-- start Extract to read --

# Tertiary Qualifications???



## nishantpatil (Sep 24, 2012)

Hi All,

I am (3year)diploma in E&C and completed diploma in 2009 which by right was supposed to finish in 2005 (2002-2005). Delay due to one subject form final year was pending...
I started my IT job from 2005. 
I am from Banglaore (India)
:focus:
Q1) What do you mean by Tertiary Qualifications?
Q2) Both Diploma and degree considered under Tertiary Qualifications?
Q3) Will I still be eligible to apply for ACS assessment via RPL?
Q4) How many years of work Exp I must show to have +ve resule from ACS RPL for diploma holder?
Q5) Will my work exp be calculated from 2005 or 2009?


----------



## Guest (Oct 20, 2012)

nishantpatil said:


> Hi All,
> 
> I am (3year)diploma in E&C and completed diploma in 2009 which by right was supposed to finish in 2005 (2002-2005). Delay due to one subject form final year was pending...
> I started my IT job from 2005.
> ...

-- end Extract to read --
-- start Dataset excerpt --

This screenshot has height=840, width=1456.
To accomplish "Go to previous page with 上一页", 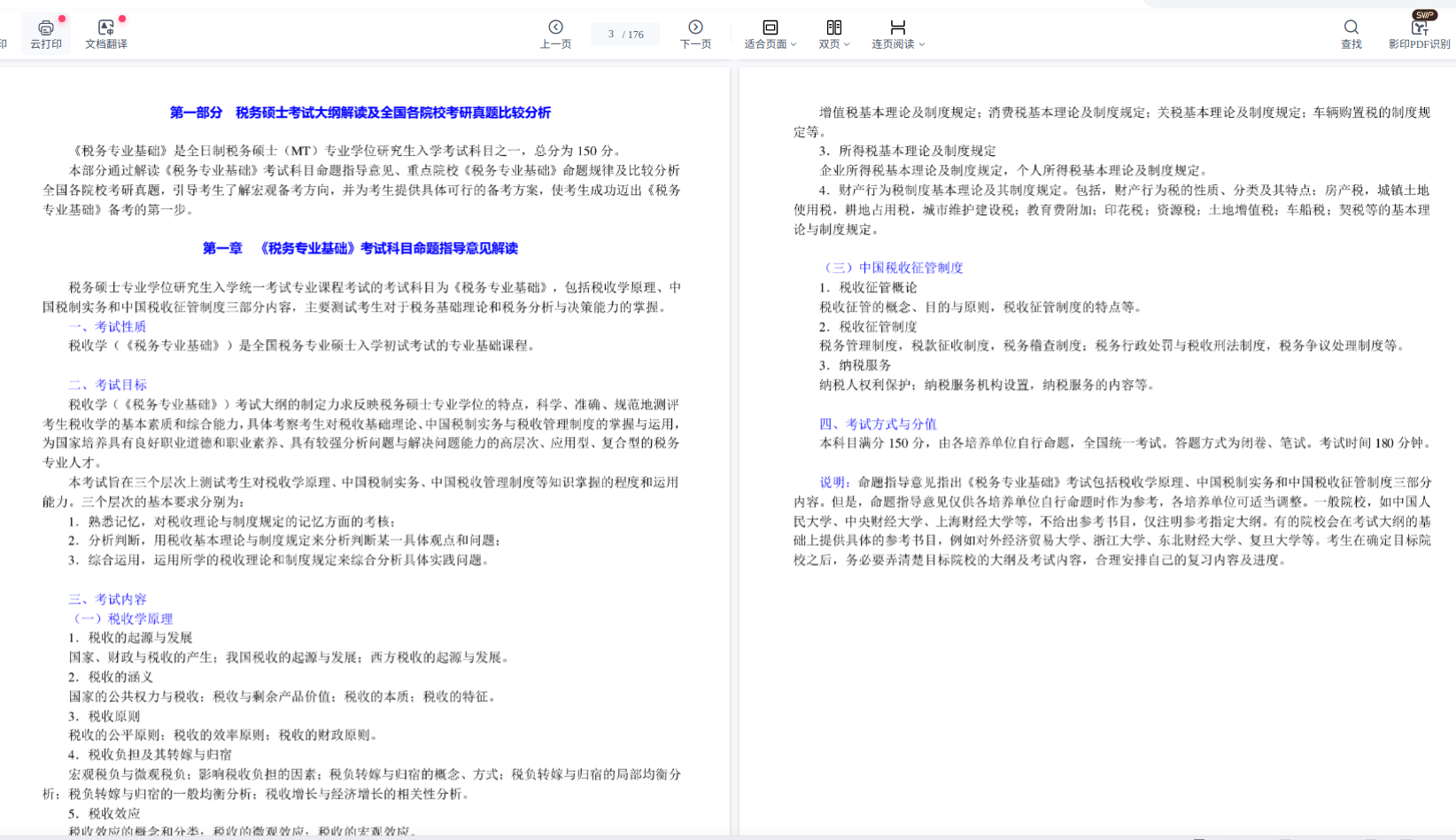I will tap(555, 27).
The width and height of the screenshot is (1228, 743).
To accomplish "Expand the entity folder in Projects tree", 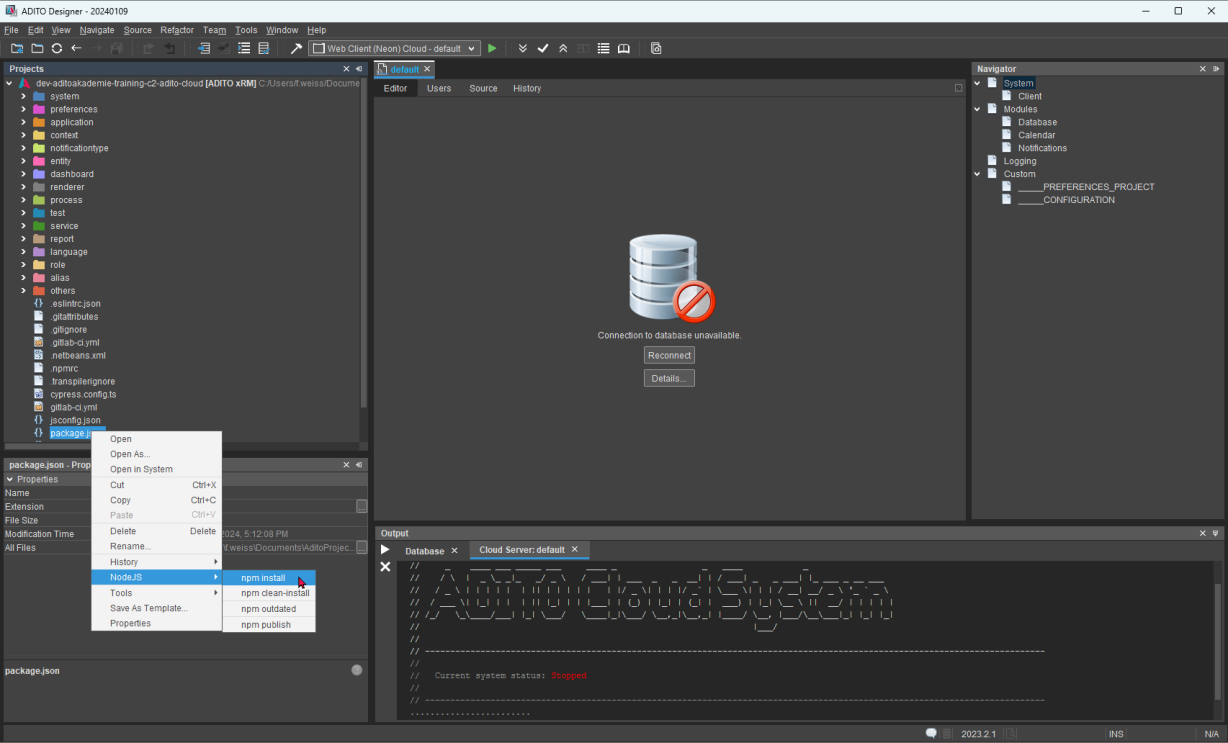I will click(x=23, y=161).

-- end Dataset excerpt --

Answer these questions about the forum thread on tertiary qualifications:
(a) In what year did the first poster finish the diploma?
(b) In what year did that poster start working in IT?
(c) On what date was the first post made?
The listing has nothing to do with the forum thread.

(a) 2009
(b) 2005
(c) Sep 24, 2012